• **Record set**:
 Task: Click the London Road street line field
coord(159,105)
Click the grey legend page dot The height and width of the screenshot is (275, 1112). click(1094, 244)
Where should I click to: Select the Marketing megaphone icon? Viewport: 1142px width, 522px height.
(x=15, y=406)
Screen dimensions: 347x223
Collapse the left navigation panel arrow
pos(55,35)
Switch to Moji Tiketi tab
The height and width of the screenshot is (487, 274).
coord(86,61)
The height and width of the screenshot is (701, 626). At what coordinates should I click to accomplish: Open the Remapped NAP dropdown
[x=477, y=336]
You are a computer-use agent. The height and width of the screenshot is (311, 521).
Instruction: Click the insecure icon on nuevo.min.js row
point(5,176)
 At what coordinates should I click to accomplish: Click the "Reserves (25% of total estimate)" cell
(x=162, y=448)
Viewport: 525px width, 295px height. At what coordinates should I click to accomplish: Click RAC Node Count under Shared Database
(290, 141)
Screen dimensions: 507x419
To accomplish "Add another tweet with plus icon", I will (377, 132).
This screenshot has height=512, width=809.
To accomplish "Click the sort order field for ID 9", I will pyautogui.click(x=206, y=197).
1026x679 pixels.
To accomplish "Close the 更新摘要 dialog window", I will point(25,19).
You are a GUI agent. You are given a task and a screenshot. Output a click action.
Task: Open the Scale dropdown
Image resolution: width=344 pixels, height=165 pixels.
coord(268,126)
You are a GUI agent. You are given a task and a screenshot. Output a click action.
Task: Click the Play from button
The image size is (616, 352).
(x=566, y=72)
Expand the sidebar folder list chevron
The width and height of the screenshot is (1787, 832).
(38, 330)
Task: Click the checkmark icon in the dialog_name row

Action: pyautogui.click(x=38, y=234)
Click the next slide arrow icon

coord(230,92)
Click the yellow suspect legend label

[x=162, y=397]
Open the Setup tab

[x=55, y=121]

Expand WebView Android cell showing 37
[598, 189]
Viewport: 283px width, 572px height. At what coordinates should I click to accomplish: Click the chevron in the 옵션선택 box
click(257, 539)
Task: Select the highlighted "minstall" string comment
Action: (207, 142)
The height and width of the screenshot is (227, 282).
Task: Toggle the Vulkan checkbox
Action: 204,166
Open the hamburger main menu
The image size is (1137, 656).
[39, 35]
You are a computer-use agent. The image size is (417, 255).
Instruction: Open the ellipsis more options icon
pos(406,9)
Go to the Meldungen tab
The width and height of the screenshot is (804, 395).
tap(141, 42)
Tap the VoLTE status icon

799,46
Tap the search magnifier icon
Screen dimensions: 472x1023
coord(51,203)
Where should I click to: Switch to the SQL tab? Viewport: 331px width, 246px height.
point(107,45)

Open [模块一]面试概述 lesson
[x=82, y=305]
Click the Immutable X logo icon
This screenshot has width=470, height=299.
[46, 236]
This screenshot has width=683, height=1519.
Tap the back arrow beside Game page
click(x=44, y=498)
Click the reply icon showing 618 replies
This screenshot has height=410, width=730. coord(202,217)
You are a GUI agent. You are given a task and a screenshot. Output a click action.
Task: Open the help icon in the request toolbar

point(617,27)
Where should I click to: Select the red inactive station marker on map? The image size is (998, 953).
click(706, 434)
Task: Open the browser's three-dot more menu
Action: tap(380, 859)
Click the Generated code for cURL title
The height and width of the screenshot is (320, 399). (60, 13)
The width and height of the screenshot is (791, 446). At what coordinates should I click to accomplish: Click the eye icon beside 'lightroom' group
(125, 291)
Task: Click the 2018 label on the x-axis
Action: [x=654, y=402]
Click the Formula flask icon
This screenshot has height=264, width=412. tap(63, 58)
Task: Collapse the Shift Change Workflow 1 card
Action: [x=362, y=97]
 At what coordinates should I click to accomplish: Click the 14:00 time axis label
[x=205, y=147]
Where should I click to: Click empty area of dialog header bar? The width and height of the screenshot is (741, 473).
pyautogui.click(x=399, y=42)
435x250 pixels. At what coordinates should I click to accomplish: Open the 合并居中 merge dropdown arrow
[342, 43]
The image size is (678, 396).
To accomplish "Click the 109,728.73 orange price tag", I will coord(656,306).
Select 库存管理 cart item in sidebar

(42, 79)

• **Task directions**:
Keeping every word as it is, repeat all of the records.

• **Written response**:
 Task: Click the London Road street line field
coord(159,105)
Click the grey legend page dot The height and width of the screenshot is (275, 1112). click(1094, 244)
Where should I click to: Select the Marketing megaphone icon? Viewport: 1142px width, 522px height.
(x=15, y=406)
Screen dimensions: 347x223
Collapse the left navigation panel arrow
pos(55,35)
Switch to Moji Tiketi tab
The height and width of the screenshot is (487, 274).
coord(86,61)
The height and width of the screenshot is (701, 626). At what coordinates should I click to accomplish: Open the Remapped NAP dropdown
[x=477, y=336]
You are a computer-use agent. The height and width of the screenshot is (311, 521).
Instruction: Click the insecure icon on nuevo.min.js row
point(5,176)
 At what coordinates should I click to accomplish: Click the "Reserves (25% of total estimate)" cell
(x=162, y=448)
Viewport: 525px width, 295px height. At what coordinates should I click to accomplish: Click RAC Node Count under Shared Database
(290, 141)
Screen dimensions: 507x419
To accomplish "Add another tweet with plus icon", I will (377, 132).
This screenshot has height=512, width=809.
To accomplish "Click the sort order field for ID 9", I will pyautogui.click(x=206, y=197).
1026x679 pixels.
To accomplish "Close the 更新摘要 dialog window", I will point(25,19).
You are a GUI agent. You are given a task and a screenshot. Output a click action.
Task: Open the Scale dropdown
Image resolution: width=344 pixels, height=165 pixels.
coord(268,126)
You are a GUI agent. You are given a task and a screenshot. Output a click action.
Task: Click the Play from button
The image size is (616, 352).
(x=566, y=72)
Expand the sidebar folder list chevron
The width and height of the screenshot is (1787, 832).
(38, 330)
Task: Click the checkmark icon in the dialog_name row

Action: pyautogui.click(x=38, y=234)
Click the next slide arrow icon

coord(230,92)
Click the yellow suspect legend label

[x=162, y=397]
Open the Setup tab

[x=55, y=121]

Expand WebView Android cell showing 37
[598, 189]
Viewport: 283px width, 572px height. At what coordinates should I click to accomplish: Click the chevron in the 옵션선택 box
click(257, 539)
Task: Select the highlighted "minstall" string comment
Action: (207, 142)
The height and width of the screenshot is (227, 282).
Task: Toggle the Vulkan checkbox
Action: 204,166
Open the hamburger main menu
The image size is (1137, 656).
[39, 35]
You are a computer-use agent. The image size is (417, 255).
Instruction: Open the ellipsis more options icon
pos(406,9)
Go to the Meldungen tab
The width and height of the screenshot is (804, 395).
tap(141, 42)
Tap the VoLTE status icon

799,46
Tap the search magnifier icon
Screen dimensions: 472x1023
coord(51,203)
Where should I click to: Switch to the SQL tab? Viewport: 331px width, 246px height.
point(107,45)

Open [模块一]面试概述 lesson
[x=82, y=305]
Click the Immutable X logo icon
This screenshot has width=470, height=299.
[46, 236]
This screenshot has width=683, height=1519.
Tap the back arrow beside Game page
click(x=44, y=498)
Click the reply icon showing 618 replies
This screenshot has height=410, width=730. coord(202,217)
You are a GUI agent. You are given a task and a screenshot. Output a click action.
Task: Open the help icon in the request toolbar

point(617,27)
Where should I click to: Select the red inactive station marker on map? The image size is (998, 953).
click(706, 434)
Task: Open the browser's three-dot more menu
Action: tap(380, 859)
Click the Generated code for cURL title
The height and width of the screenshot is (320, 399). (60, 13)
The width and height of the screenshot is (791, 446). At what coordinates should I click to accomplish: Click the eye icon beside 'lightroom' group
(125, 291)
Task: Click the 2018 label on the x-axis
Action: [x=654, y=402]
Click the Formula flask icon
This screenshot has height=264, width=412. tap(63, 58)
Task: Collapse the Shift Change Workflow 1 card
Action: [x=362, y=97]
 At what coordinates should I click to accomplish: Click the 14:00 time axis label
[x=205, y=147]
Where should I click to: Click empty area of dialog header bar? The width and height of the screenshot is (741, 473).
pyautogui.click(x=399, y=42)
435x250 pixels. At what coordinates should I click to accomplish: Open the 合并居中 merge dropdown arrow
[342, 43]
The image size is (678, 396).
To accomplish "Click the 109,728.73 orange price tag", I will coord(656,306).
Select 库存管理 cart item in sidebar

(42, 79)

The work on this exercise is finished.